Moreover, SeqA protein seems to form a complex on a specific locus on the nucleoid in a manner dependent on Dam and DnaC protein (Hiraga et al., 1998). In this complex, SeqA protein might interact with the replisome, including the β‐clamp, on replicated DNA in a hemimethylated form (Hiraga et al., 1998), Thus, we determined whether depletion of SeqA and Dam would affect the level of the nucleotide forms of DnaA protein in vivo.

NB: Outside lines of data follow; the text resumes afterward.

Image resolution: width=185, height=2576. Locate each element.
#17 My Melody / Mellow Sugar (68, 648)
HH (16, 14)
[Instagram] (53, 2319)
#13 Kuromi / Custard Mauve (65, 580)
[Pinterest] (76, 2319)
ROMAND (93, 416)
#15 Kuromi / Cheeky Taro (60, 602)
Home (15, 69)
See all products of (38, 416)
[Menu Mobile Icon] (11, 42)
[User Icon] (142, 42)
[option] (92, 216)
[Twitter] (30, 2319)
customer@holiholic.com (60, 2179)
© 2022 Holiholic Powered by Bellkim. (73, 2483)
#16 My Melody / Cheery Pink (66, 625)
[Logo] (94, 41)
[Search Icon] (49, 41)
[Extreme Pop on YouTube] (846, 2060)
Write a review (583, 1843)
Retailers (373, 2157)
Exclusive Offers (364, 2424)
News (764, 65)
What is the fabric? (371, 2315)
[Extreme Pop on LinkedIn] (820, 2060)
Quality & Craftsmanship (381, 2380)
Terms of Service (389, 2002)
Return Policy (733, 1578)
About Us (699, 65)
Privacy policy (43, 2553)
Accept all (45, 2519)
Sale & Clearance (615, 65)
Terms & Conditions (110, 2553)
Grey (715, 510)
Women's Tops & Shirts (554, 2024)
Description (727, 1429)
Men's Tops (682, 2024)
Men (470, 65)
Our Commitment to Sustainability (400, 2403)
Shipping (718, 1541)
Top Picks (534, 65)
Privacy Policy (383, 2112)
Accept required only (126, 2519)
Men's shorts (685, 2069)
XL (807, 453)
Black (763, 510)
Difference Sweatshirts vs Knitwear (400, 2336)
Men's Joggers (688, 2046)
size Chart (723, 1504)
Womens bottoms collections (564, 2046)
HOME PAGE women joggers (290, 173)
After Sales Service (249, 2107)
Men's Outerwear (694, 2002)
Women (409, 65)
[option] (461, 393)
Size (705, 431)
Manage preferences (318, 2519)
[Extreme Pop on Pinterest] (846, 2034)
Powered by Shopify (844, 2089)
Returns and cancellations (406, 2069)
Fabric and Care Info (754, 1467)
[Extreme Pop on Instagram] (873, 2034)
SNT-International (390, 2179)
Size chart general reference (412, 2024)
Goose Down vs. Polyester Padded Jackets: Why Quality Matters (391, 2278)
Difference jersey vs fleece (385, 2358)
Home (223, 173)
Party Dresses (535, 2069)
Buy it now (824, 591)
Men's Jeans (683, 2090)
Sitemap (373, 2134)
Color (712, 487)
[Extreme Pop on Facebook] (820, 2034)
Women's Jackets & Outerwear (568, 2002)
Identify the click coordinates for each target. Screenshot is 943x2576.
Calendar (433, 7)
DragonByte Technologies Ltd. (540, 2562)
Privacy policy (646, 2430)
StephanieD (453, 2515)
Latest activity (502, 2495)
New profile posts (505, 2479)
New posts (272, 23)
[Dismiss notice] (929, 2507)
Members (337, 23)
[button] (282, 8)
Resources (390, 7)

Both the seqA‐null and dam‐null mutants maintained the ADP–DnaA content at a level similar to that seen in the wild‐type counterpart (Figure 3B; Table I). In a dnaC2 seqA1 double mutant and a dnaN59 seqA1 double mutant, accumulation of the ATP‐bound DnaA molecules was evident with temperature shift‐up (Table I, rows 4 and 10). Thus, RIDA would appear to function independently of SeqA and Dam in vivo. These results coincide well with data obtained in vitro (Katayama and Crooke, 1995; Katayama et al., 1998).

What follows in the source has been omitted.